United States District Court, W.D. North Carolina, Charlotte Division
Aug 10, 2022
3:22-cv-00184-RJC-DSC (W.D.N.C. Aug. 10, 2022)

Opinion

3:22-cv-00184-RJC-DSC

08-10-2022

RICHARD HIXSON Plaintiff, v. HON. DAVID A. OBLON, JUDGE, individually and in his official capacity as Justice of the Circuit Court of Fairfax County, Va. Defendant.


MEMORANDUM AND RECOMMENDATION

David S. Cayer United States Magistrate Judge.

THIS MATTER is before the Court on Defendant's Motion to Dismiss the Complaint.

The Motion has been referred to the undersigned Magistrate Judge pursuant to 28 U.S.C. § 636(b)(1) and is now ripe for the Court's consideration.

Having fully considered the arguments, the record, and the applicable authority, the undersigned respectfully recommends that Defendant's Motion to Dismiss be granted in part and denied in part as discussed below.

FACTUAL BACKGROUND AND PROCEDURAL HISTORY

Accepting the factual allegations in the Complaint as true, Plaintiff's wife filed for divorce in Fairfax County, Virginia, on September 21, 2021. Shortly thereafter, she filed a pendente lite motion.

On December 17, 2021, the Fairfax County Circuit Court entered an Order for Pendente Lite Relief. The Order provided spousal support for Plaintiff's wife.

On April 26, 2022, Plaintiff filed this action in the United States District Court for the Western District of North Carolina pursuant to 42 U.S.C. § 1983. Plaintiff named Defendant Oblon, the Circuit Court Judge who entered the Order, as the sole Defendant.

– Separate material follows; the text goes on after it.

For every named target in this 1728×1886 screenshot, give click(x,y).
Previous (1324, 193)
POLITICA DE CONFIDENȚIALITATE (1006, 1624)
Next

He alleges that Oblon violated his right to due process guaranteed by the Fifth and Fourteenth Amendments to the United States Constitution.

STANDARD OF REVIEW

I. Rule 12(b)(1)

The existence of subject matter jurisdiction is a threshold issue. When an action that has been removed lacks a proper basis for subject matter jurisdiction, it must be remanded. Steel Co. v. Citizens for a Better Env't, 523 U.S. 83, 96 (1998); Jones v. American Postal Workers Union, 192 F.3d 417, 422 (4th Cir. 1999); Evans v. B.F. Perkins Co., 166 F.3d 642, 647 (4th Cir. 1999). The requirements are so absolute that “[n]o party need assert [a lack of subject matter jurisdiction]. No party can waive the defect, or consent to jurisdiction. No court can ignore the defect; rather a court, noticing the defect, must raise the matter on its own.” Wisconsin Dept. of Corrections v. Schacht, 524 U.S. 381, 389 (1998) (internal citations omitted). See also Ashcroft v. Iqbal, 129 S.Ct. 1937, 1945 (2009) (“Subject-matter jurisdiction cannot be forfeited or waived and should be considered when fairly in doubt”) (citing Arbaugh v. Y & H Corp., 546 U.S. 500, 514 (2006); United States v. Cotton, 535 U.S. 625, 630 (2002)); Insurance Corp. of Ireland v. Compagnie des Bauxites de Guinee, 456 U.S. 694, 702 (1982).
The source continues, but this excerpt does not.